-- HOW TO COMPLETE THIS TASK --
In the Petrofac article below, transcribe word for word the part that opens with the words containing "London-listed Petrofac hopes" and closes with "to a quarter.".

-- GIVEN PASSAGE --
[Start of Attachment]

Oilfield services firm Petrofac will put about 200 north-east staff members on furlough as part of its response to the Covid-19 outbreak.
London-listed Petrofac hopes to benefit from government schemes created to provide support with salary payments during the lockdown.
Salaries for Petrofac’s board members, senior management and “most employees” will be pruned by 10-15%, while “non-staff overhead costs” will be slashed by up to a quarter.
Capital expenditure will be cut by 40%, with overhead and project support costs to be lowered by at least £81.5 million this year and up to £163m in 2021.
The company is reducing costs in anticipation of a decline in activity levels, sparked by the recent slump in oil prices, caused in turn by the Covid-19 pandemic’s impact on demand and the collapse of a production pact between Saudi Arabia and Russia.
Petrofac said today it would lower its global headcount by about a fifth and furlough staff members.

[End of Attachment]

-- THE DATA --
[Start of Attachment]

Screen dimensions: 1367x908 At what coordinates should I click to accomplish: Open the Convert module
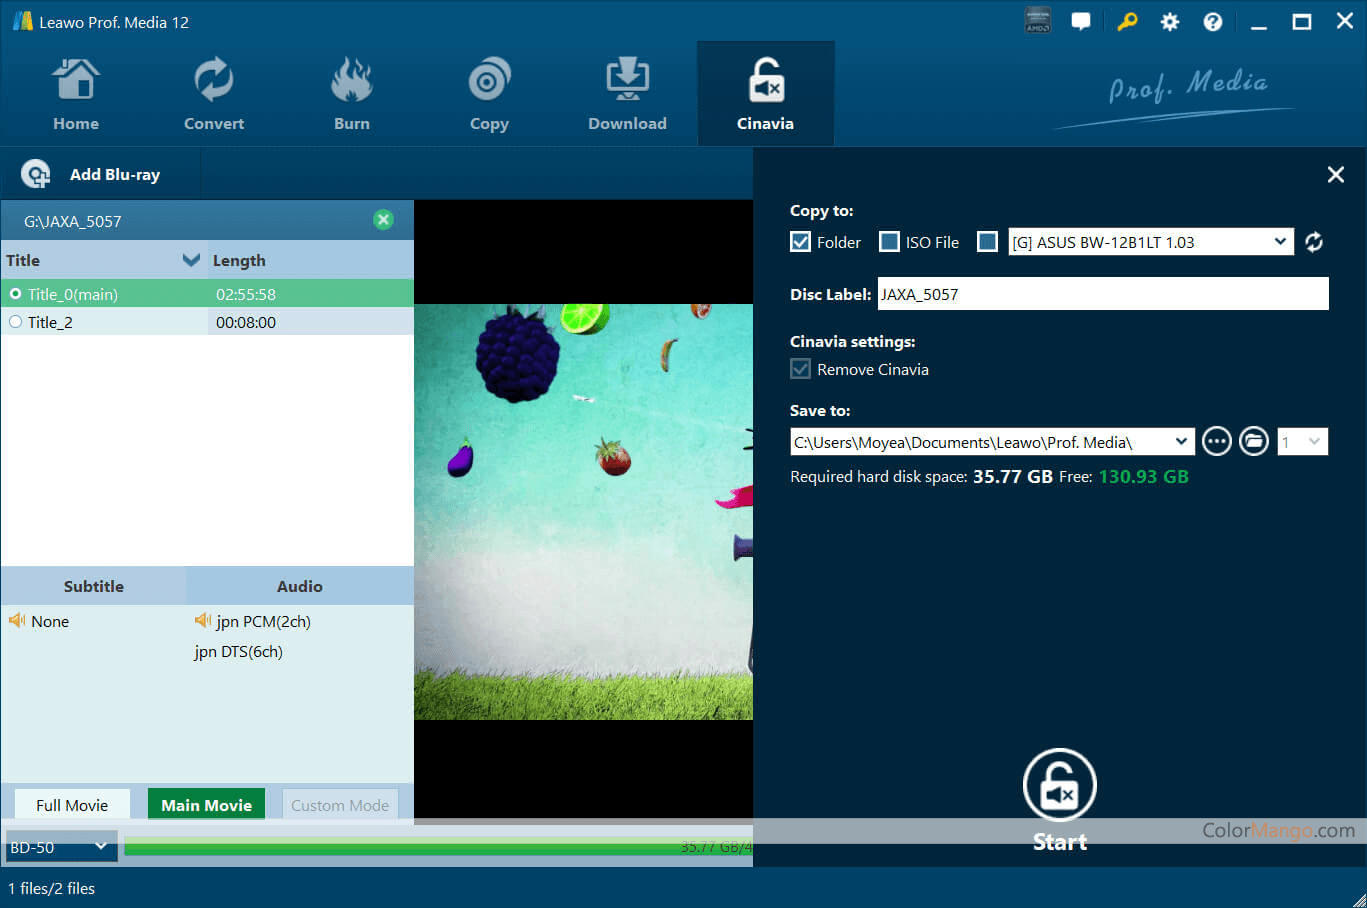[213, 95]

[End of Attachment]
[Start of Attachment]

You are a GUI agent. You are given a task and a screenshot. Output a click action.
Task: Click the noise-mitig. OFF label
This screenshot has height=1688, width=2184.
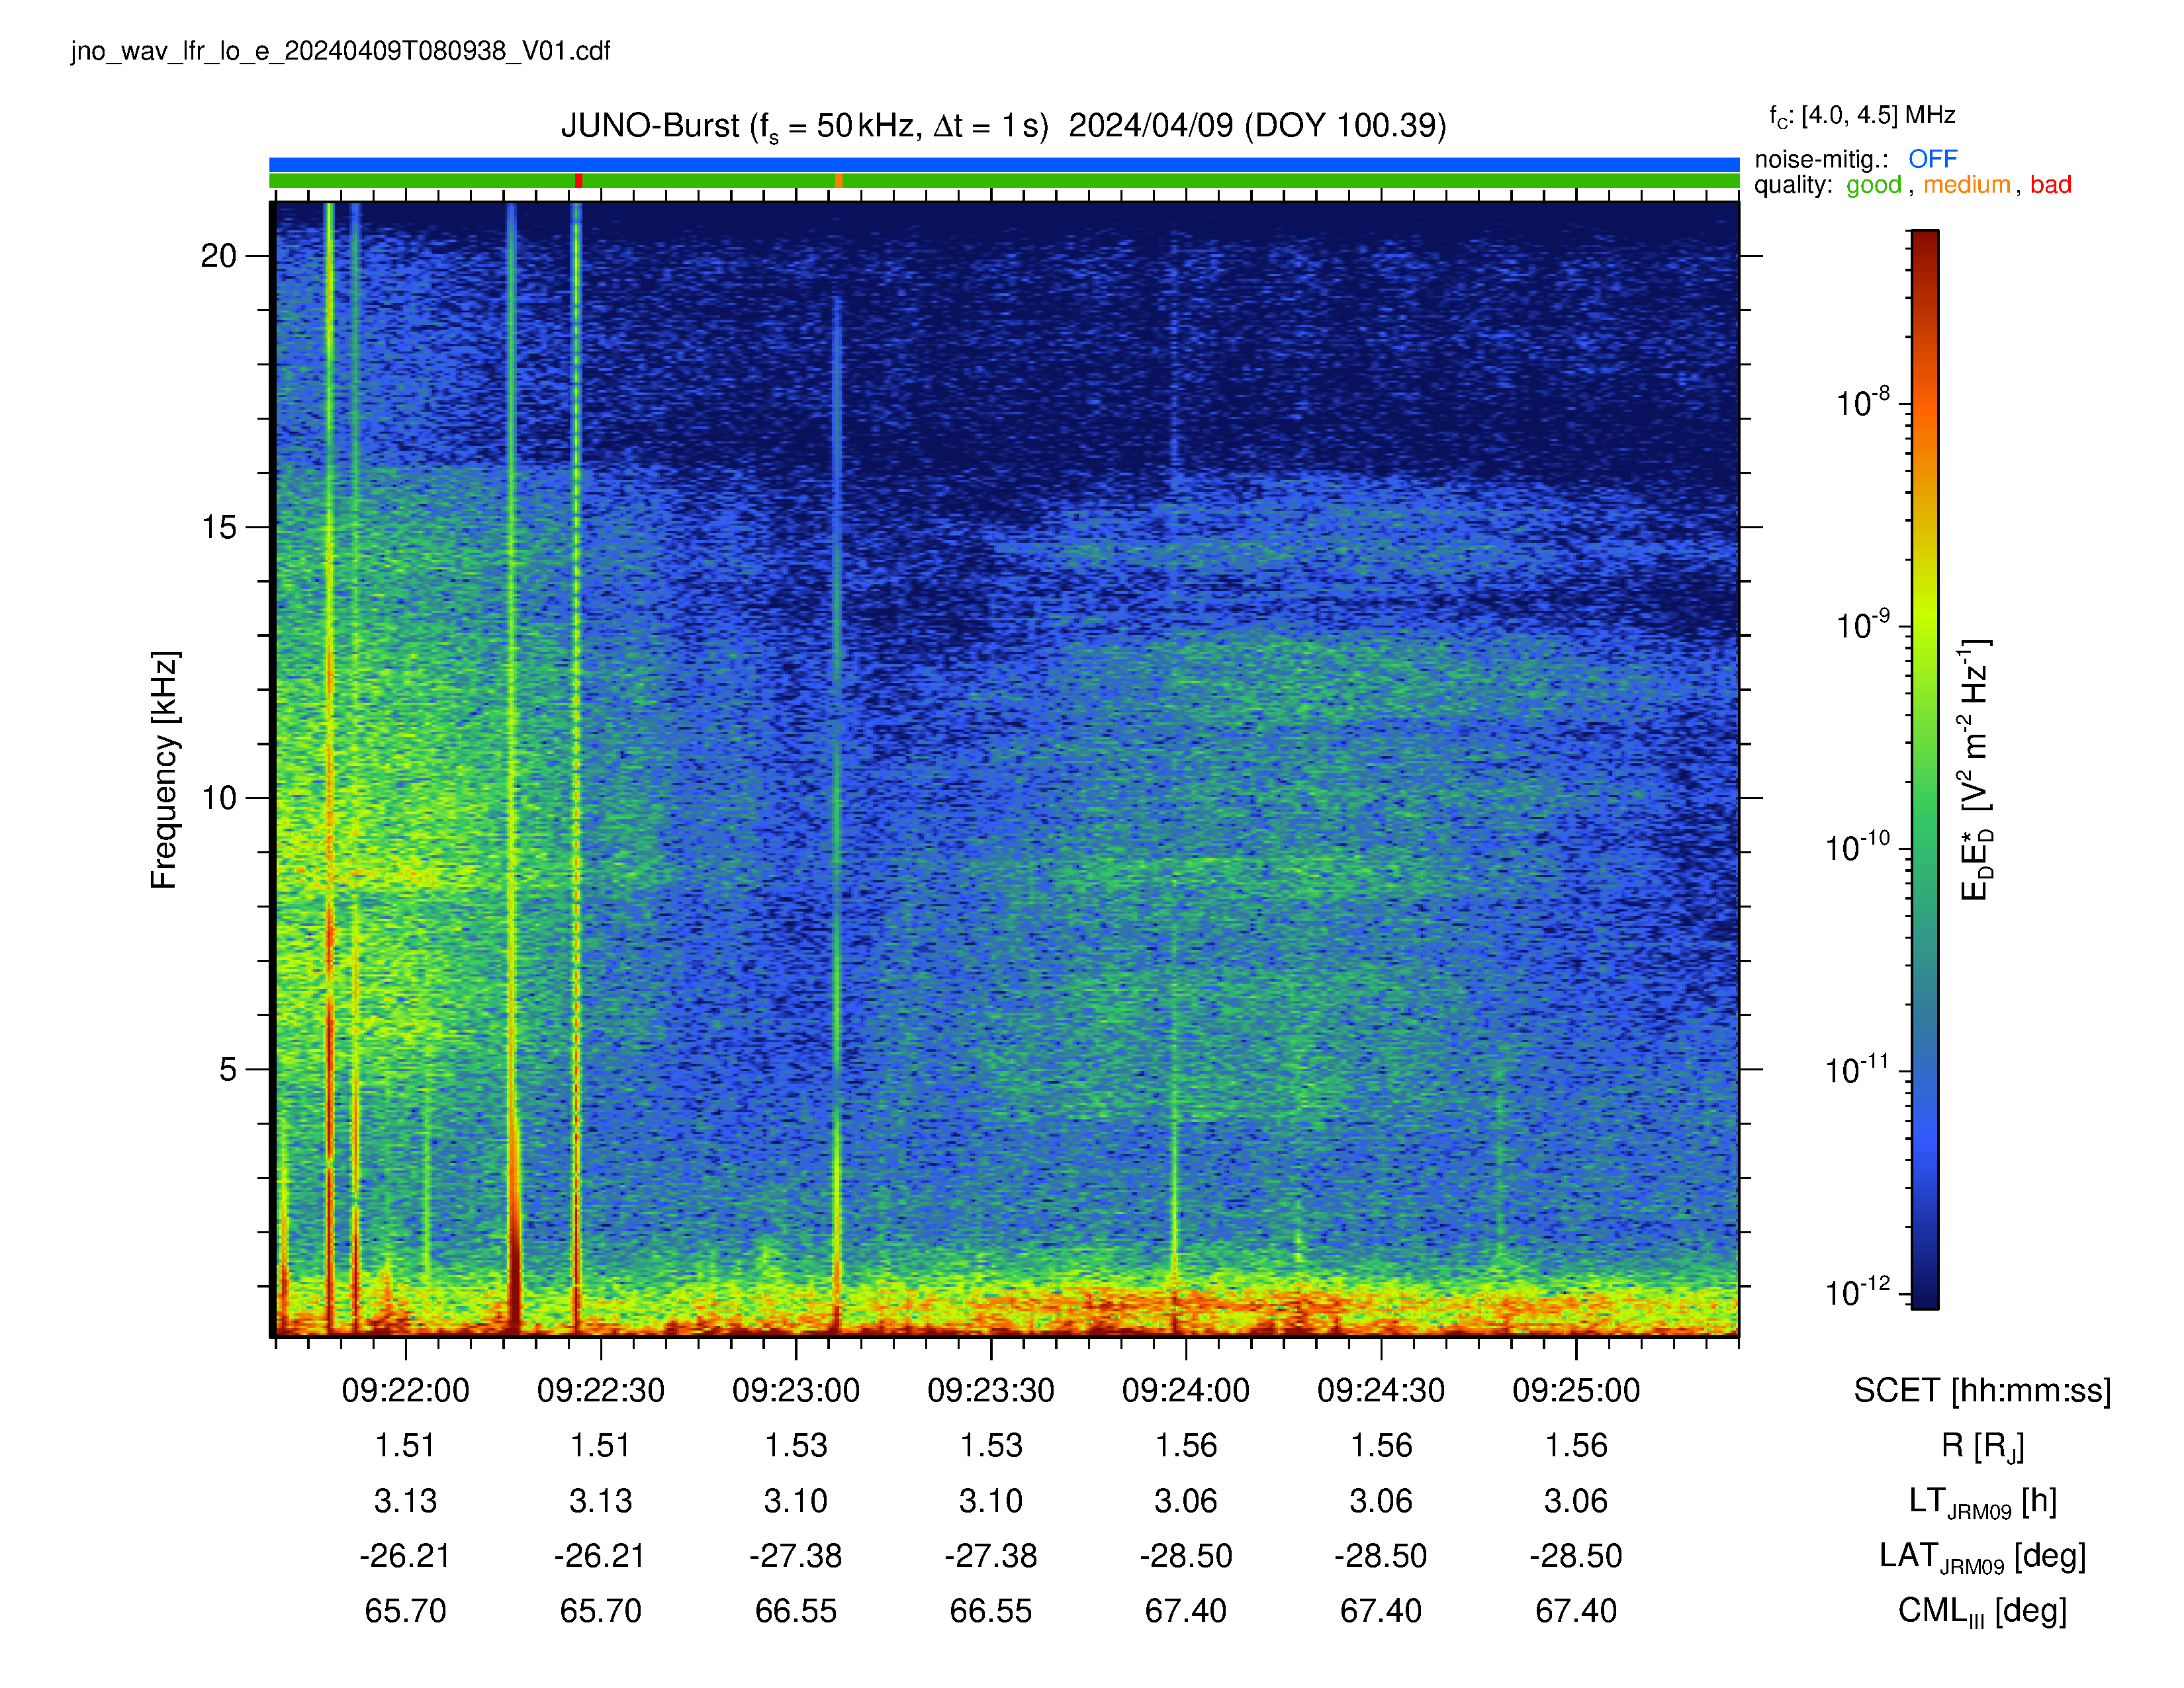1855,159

[End of Attachment]

-- EXERCISE OUTPUT --
London-listed Petrofac hopes to benefit from government schemes created to provide support with salary payments during the lockdown.
Salaries for Petrofac’s board members, senior management and “most employees” will be pruned by 10-15%, while “non-staff overhead costs” will be slashed by up to a quarter.